Note: You can use Open AI models like GPT 3, and 3.5 here which will perform way better than the free ones I am using above.

Retrieving Information from Vector Store

from langchain.chains import RetrievalQAWithSourcesChain

chain = RetrievalQAWithSourcesChain.from_llm(llm=llm, retriever=vectorStore.as_retriever())

RetrievalQAWithSourcesChain: A class that facilitates question-answering (QA) tasks by retrieving relevant information from various sources.

The second line of code creates an instance of RetrievalQAWithSourcesChain using the large language model initialized earlier.

The retriever parameter is set to vectorStore.as_retriever(). This implies that there’s a vectorStore object that is being used as a retriever. This would be the component that helps in retrieving relevant information or documents based on vector similarity, which is essential for the QA task.

Now we will retrieve the information using a chain object in this format.

chain({'question':'What Flutter Courses Should I read?'}, return_only_outputs=True)

and I got this output

{'answer': 'The Complete 2021 Flutter Development Bootcamp with Dart by Dr. Angela Yu',
 'sources': ''}

I played around for a while with this and got basic answers.
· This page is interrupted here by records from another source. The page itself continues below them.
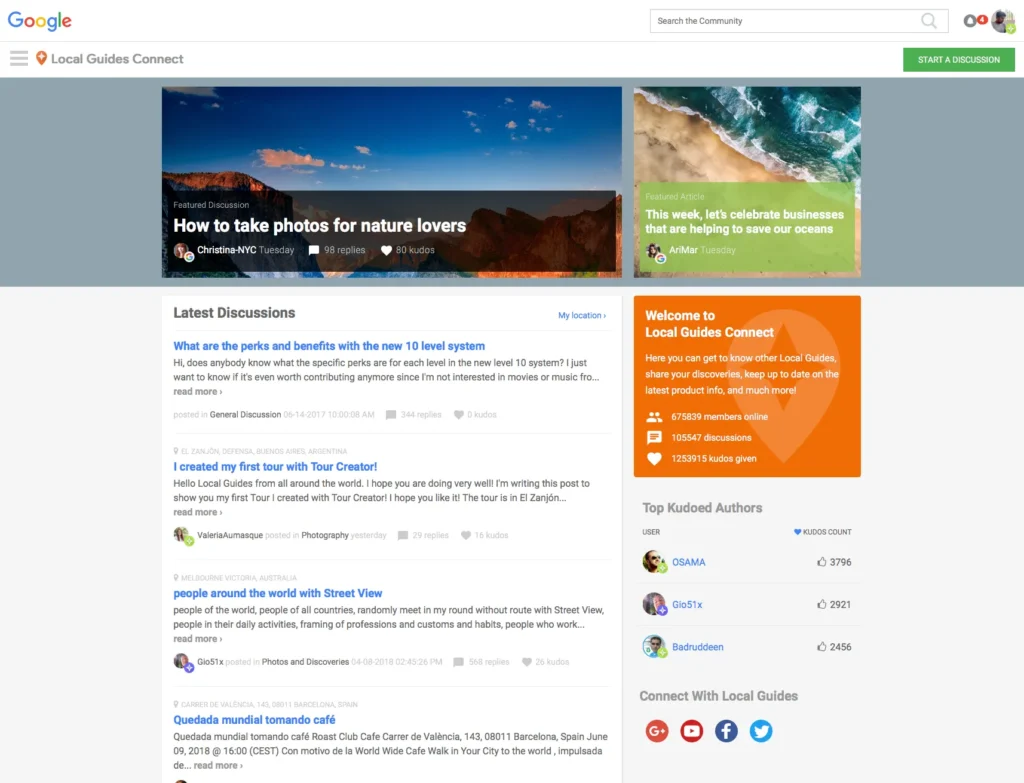Open the Google+ social icon
The image size is (1024, 783).
[656, 731]
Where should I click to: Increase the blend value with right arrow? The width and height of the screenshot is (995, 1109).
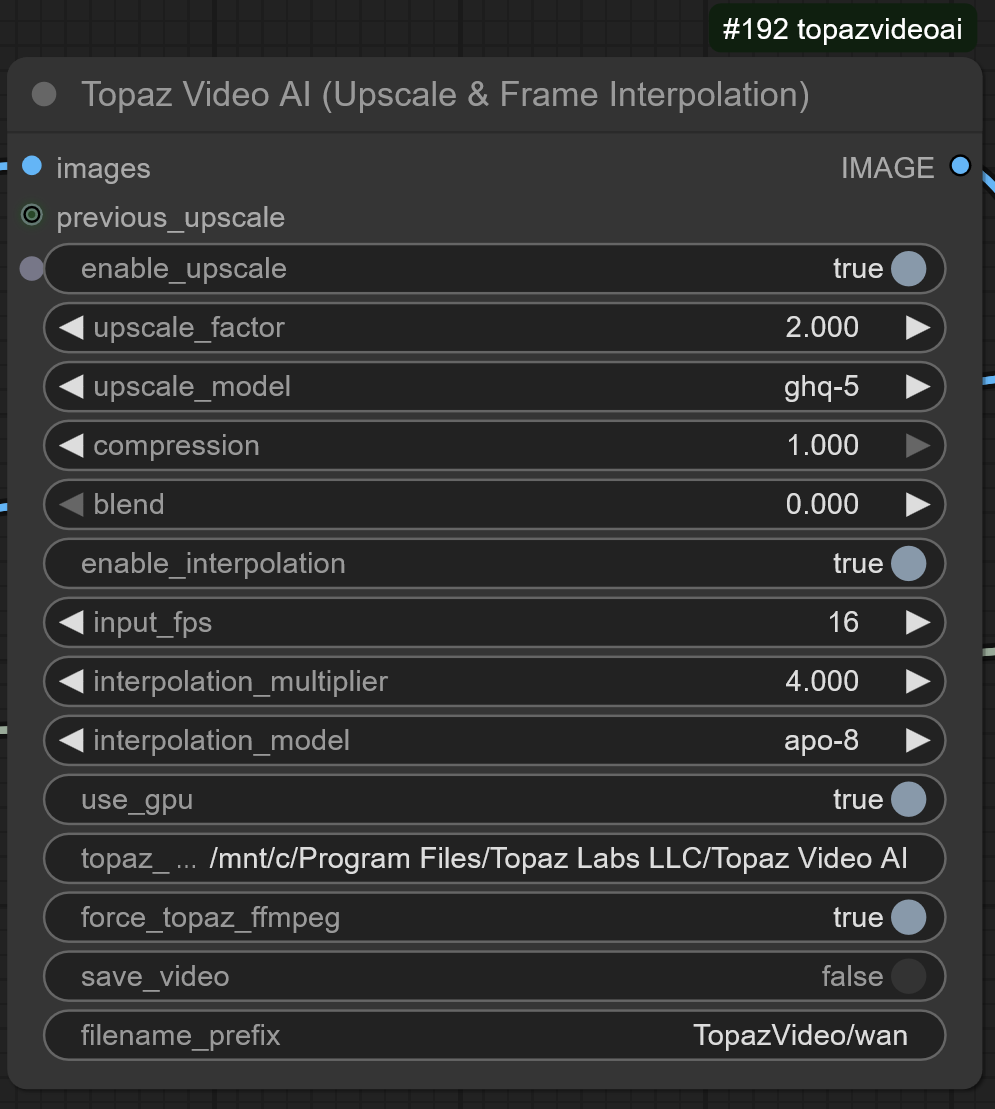click(917, 505)
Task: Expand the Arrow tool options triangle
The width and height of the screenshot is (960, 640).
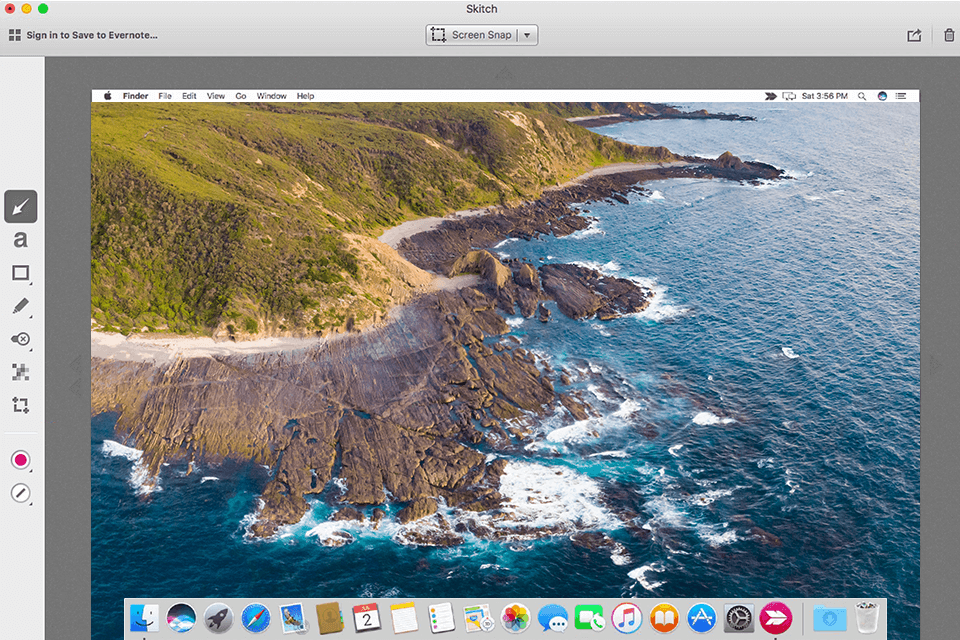Action: click(33, 219)
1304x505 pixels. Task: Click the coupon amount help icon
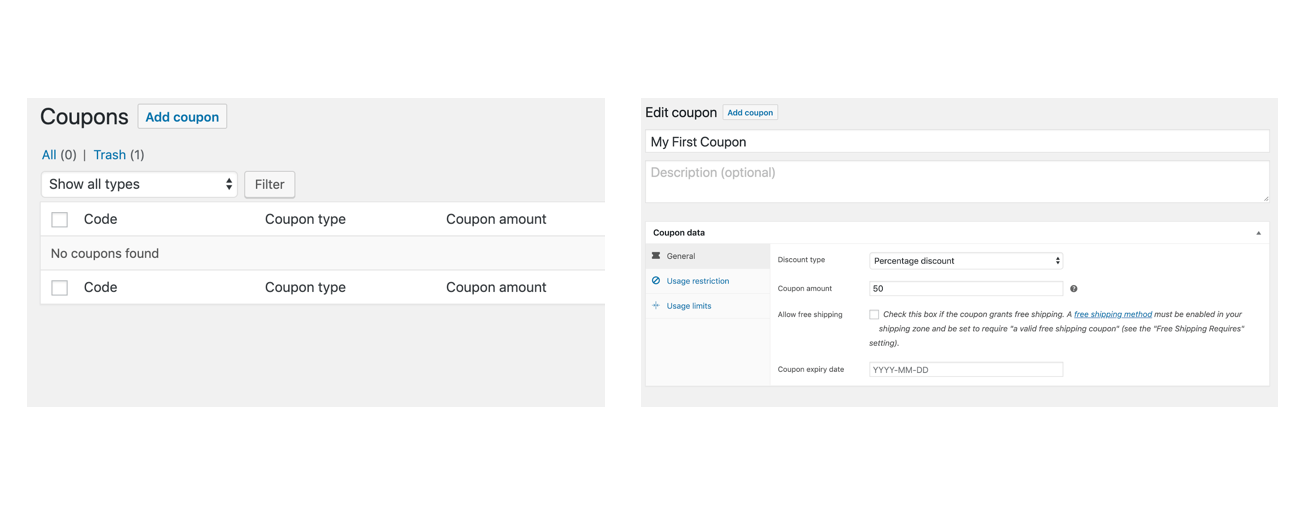pos(1074,289)
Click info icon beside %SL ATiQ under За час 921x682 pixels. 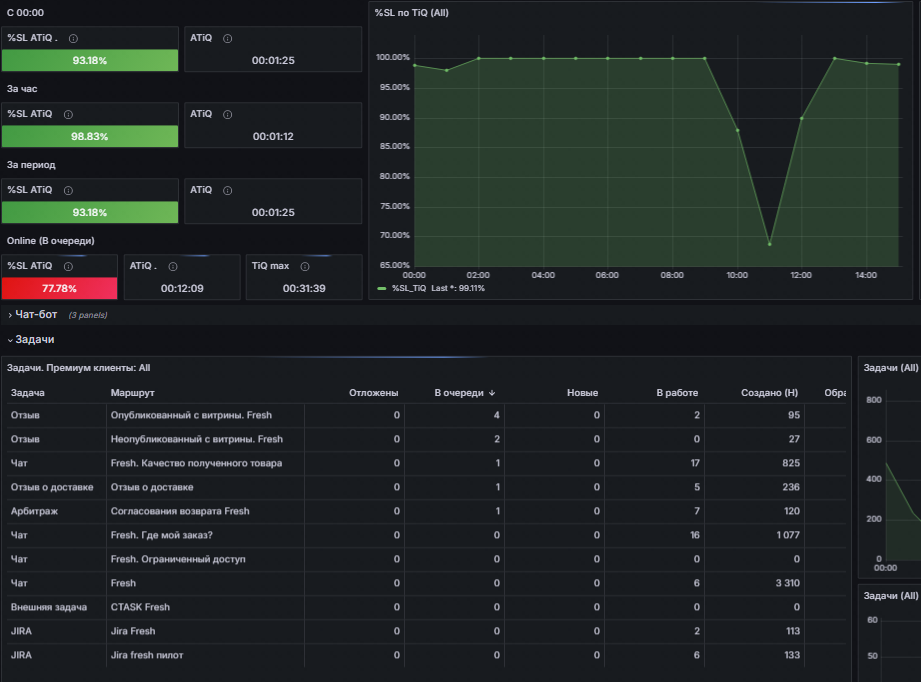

Some questions were answered and some weren’t. But it is expected since I am using a free open source model.

Conclusion

The answers were fine. I think if I tried using OpenAI embeddings and LLM models, I could have gotten better answers. However, since my card is not working with them, I was unable to buy the credits. Also, my free credits expired. I will update the article when I am able to buy the credits.

Integrating chat functionalities with website content using LangChain opens up new possibilities for user interaction. This technology can significantly enhance user experience, making information retrieval more interactive and engaging.